* _Work task A_: In the excerpt on the Somerville air pollution study, reproduce everything from "Hudda highlighted the" down to "and air quality.".

* _Extract provided_:
↓↓↓

According to Durant, the team hypothesized a steep decrease in traffic-related air pollution and set out to measure the amount of decrease and its impact on Somerville’s air quality.
"So what we wanted to do was to characterize air pollution levels during a significant drop off in traffic so we can quantify the relationship between traffic decrease and ... air quality improvement," Durant said.
Patton noted that to gather data, the team drove the Tufts Air Pollution Monitoring Lab, an electric vehicle equipped to monitor air quality, through Somerville on 15 different days between March 24 and May 14.
"The biggest challenges in natural experiment research are getting on the ground quickly and finding the right comparison to make … we were fortunate that the Tufts Mobile Air Pollution Laboratory was ready and able to quickly get in the field during the period of lowest traffic this past spring," Patton said.
Durant explained that while the team observed a 70% decrease in ultrafine particles, which are emitted by gasoline-powered vehicles and are associated with many adverse health effects, the decrease in black carbon pollutants, which are emitted by buses and trucks, was smaller because trucks are still making deliveries in the city.
Hudda highlighted the negative health effects ultrafine particles can cause.
“Ultrafine particles, in general, are associated with a whole bunch of health effects,” Hudda said. “[They are] very small, tiny, so they … can get inside your body and then get systematically dislocated to different, various parts of the organs; they can cross that bridge area into the brain [area] generally associated with systemic inflammation.”
Durant said that the findings of the study can be used to make decisions about city planning, as they offer a quantified relationship between traffic and air quality.
"If you reduce traffic by 50%, how much air quality benefit do you get?” Durant said.
The research is also relevant to concerns about air pollution and climate change, especially as states try to emerge from strict lockdowns, according to Hudda.
"We're going through a phase of the lowest carbon emissions since World War II that we’ve seen in this country, and lots of people are looking at the impacts of all that on air quality," Hudda said.

↑↑↑

Source data:

↓↓↓

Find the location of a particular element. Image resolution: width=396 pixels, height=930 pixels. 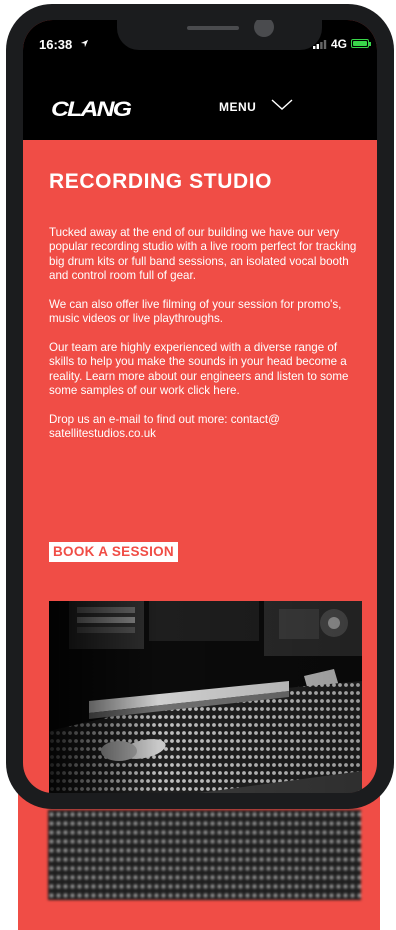

mixing-console-image is located at coordinates (204, 855).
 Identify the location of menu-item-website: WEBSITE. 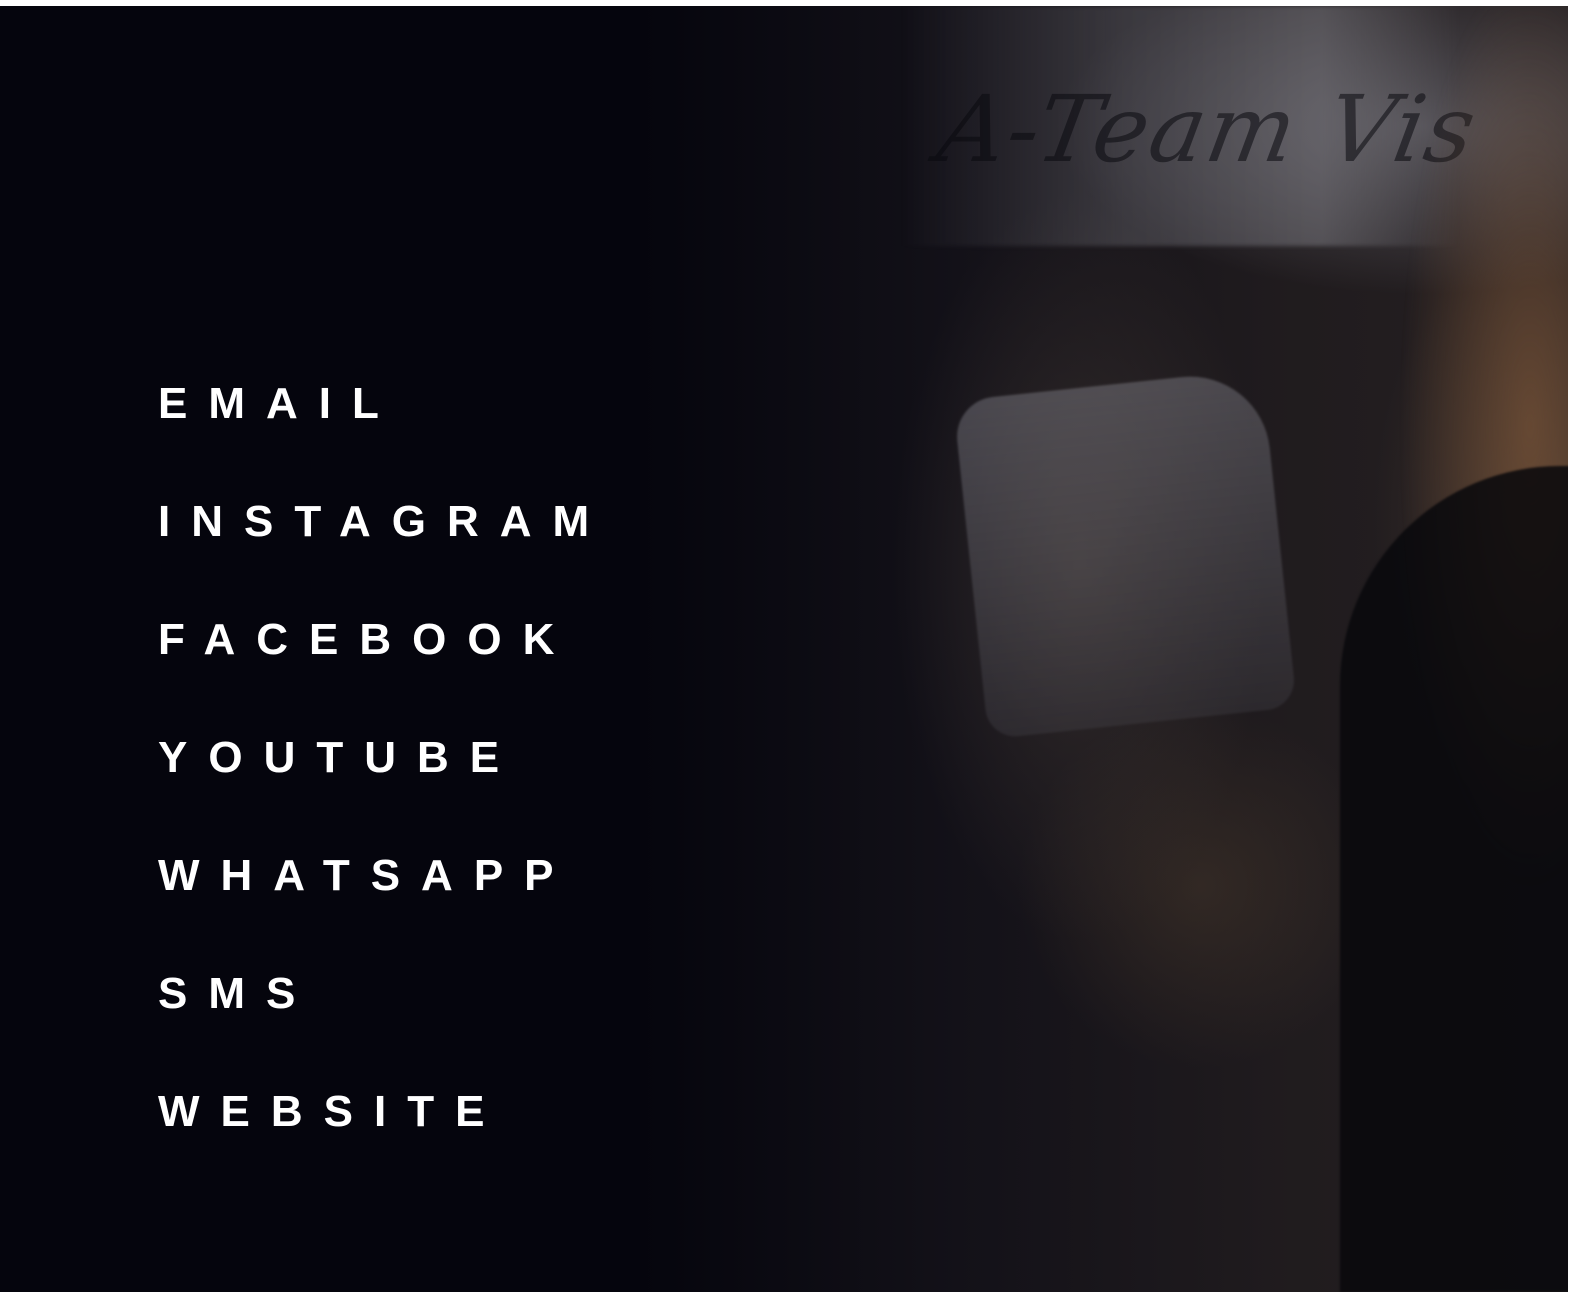
(384, 1139).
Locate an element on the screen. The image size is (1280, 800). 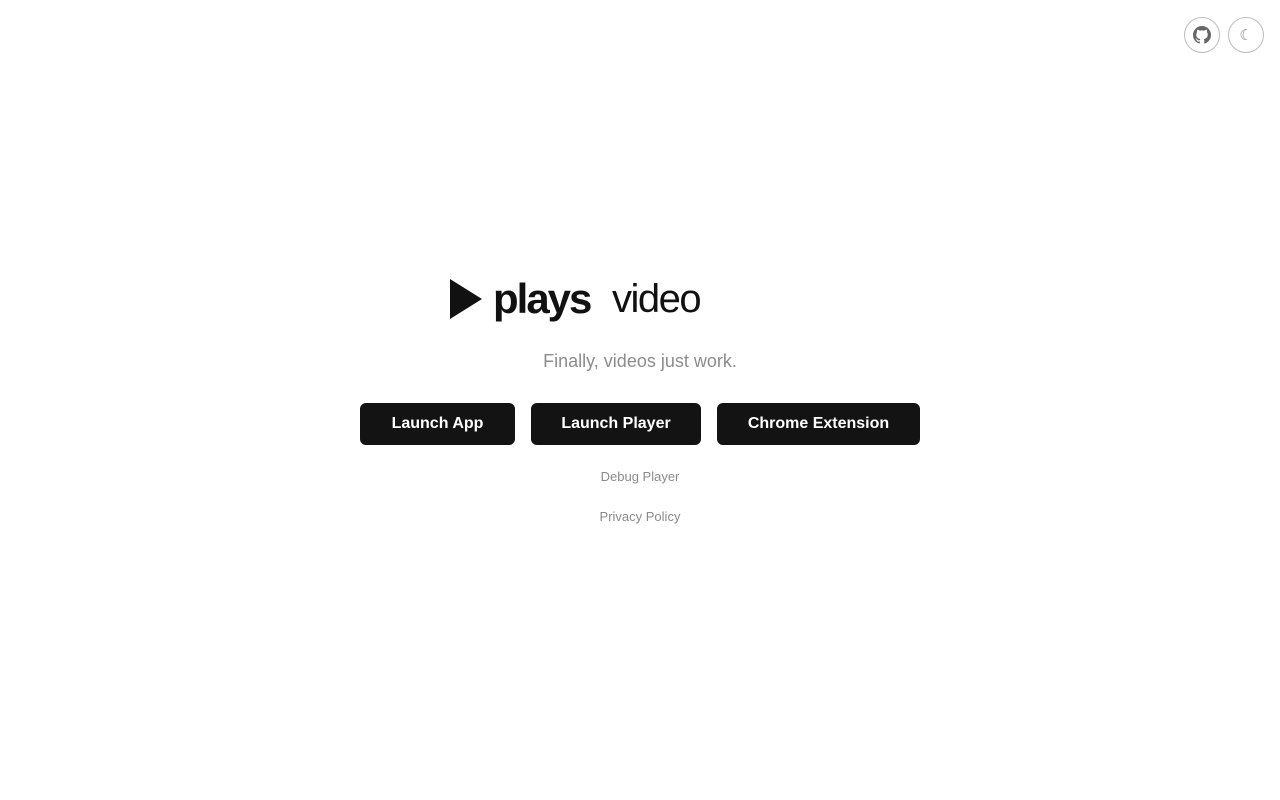
github-icon is located at coordinates (1202, 35).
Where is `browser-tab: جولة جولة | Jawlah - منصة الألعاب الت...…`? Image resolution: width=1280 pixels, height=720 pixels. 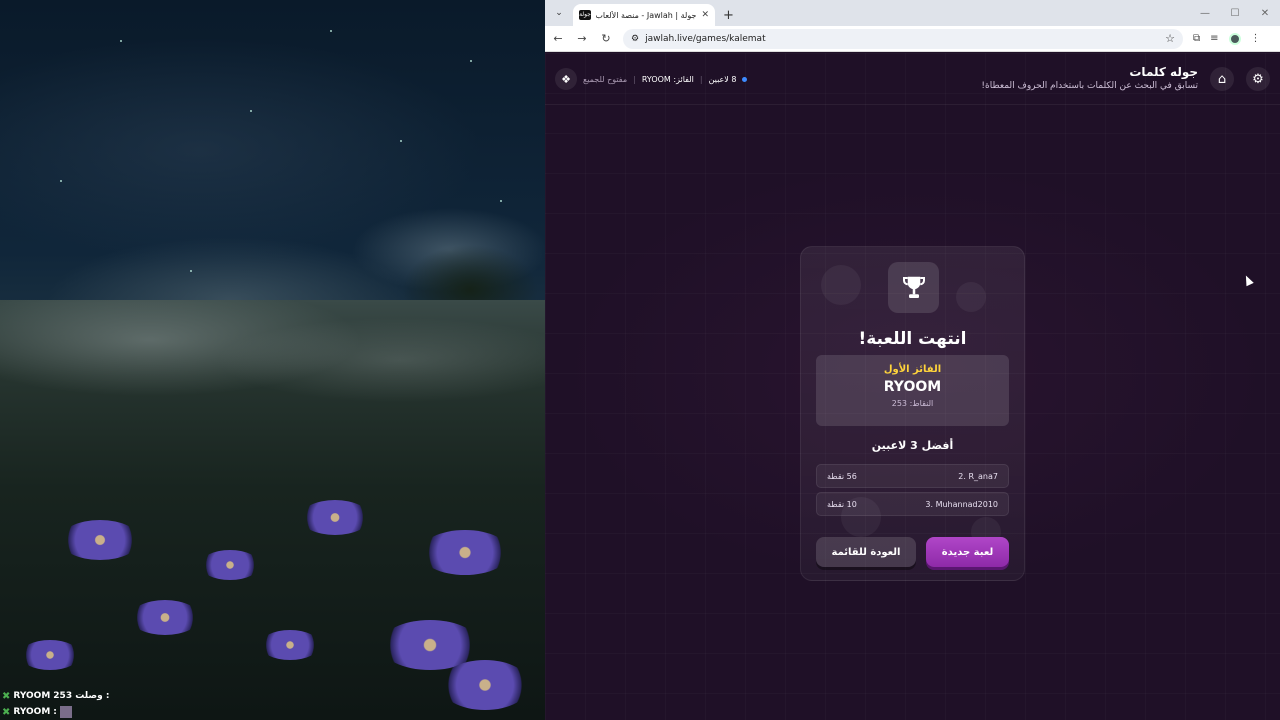
browser-tab: جولة جولة | Jawlah - منصة الألعاب الت...… is located at coordinates (644, 15).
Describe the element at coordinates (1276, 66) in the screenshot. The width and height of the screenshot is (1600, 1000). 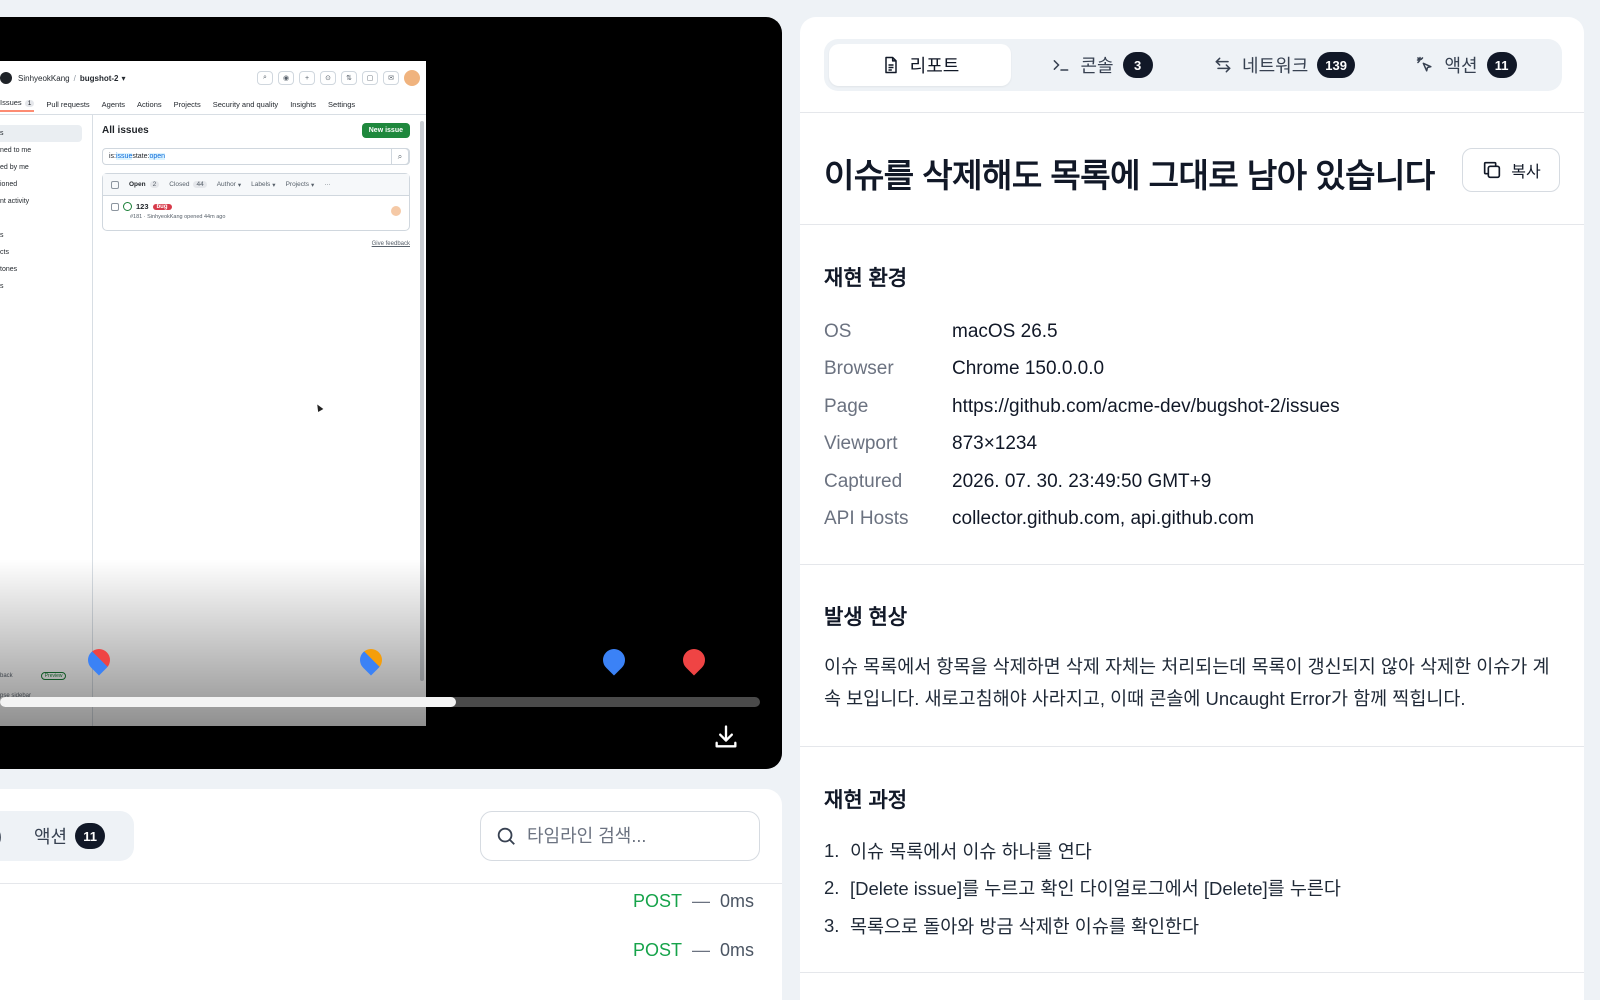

↑↑↑

* _Work task B_: Render every line of the records above as a numbered list, skipping blank lines and leaving out the pictures.

* _Task response A_:
Hudda highlighted the negative health effects ultrafine particles can cause.
“Ultrafine particles, in general, are associated with a whole bunch of health effects,” Hudda said. “[They are] very small, tiny, so they … can get inside your body and then get systematically dislocated to different, various parts of the organs; they can cross that bridge area into the brain [area] generally associated with systemic inflammation.”
Durant said that the findings of the study can be used to make decisions about city planning, as they offer a quantified relationship between traffic and air quality.

* _Task response B_:
1. Find the location of a particular element. Image resolution: width=396 pixels, height=930 pixels. 
2. mixing-console-image is located at coordinates (204, 855).
3.  Identify the location of menu-item-website: WEBSITE. 
4. (384, 1139).
5. Locate an element on the screen. The image size is (1280, 800). 
6. github-icon is located at coordinates (1202, 35).
7. Where is `browser-tab: جولة جولة | Jawlah - منصة الألعاب الت...…`? Image resolution: width=1280 pixels, height=720 pixels. 
8. browser-tab: جولة جولة | Jawlah - منصة الألعاب الت...… is located at coordinates (644, 15).
9. Describe the element at coordinates (1276, 66) in the screenshot. The width and height of the screenshot is (1600, 1000). 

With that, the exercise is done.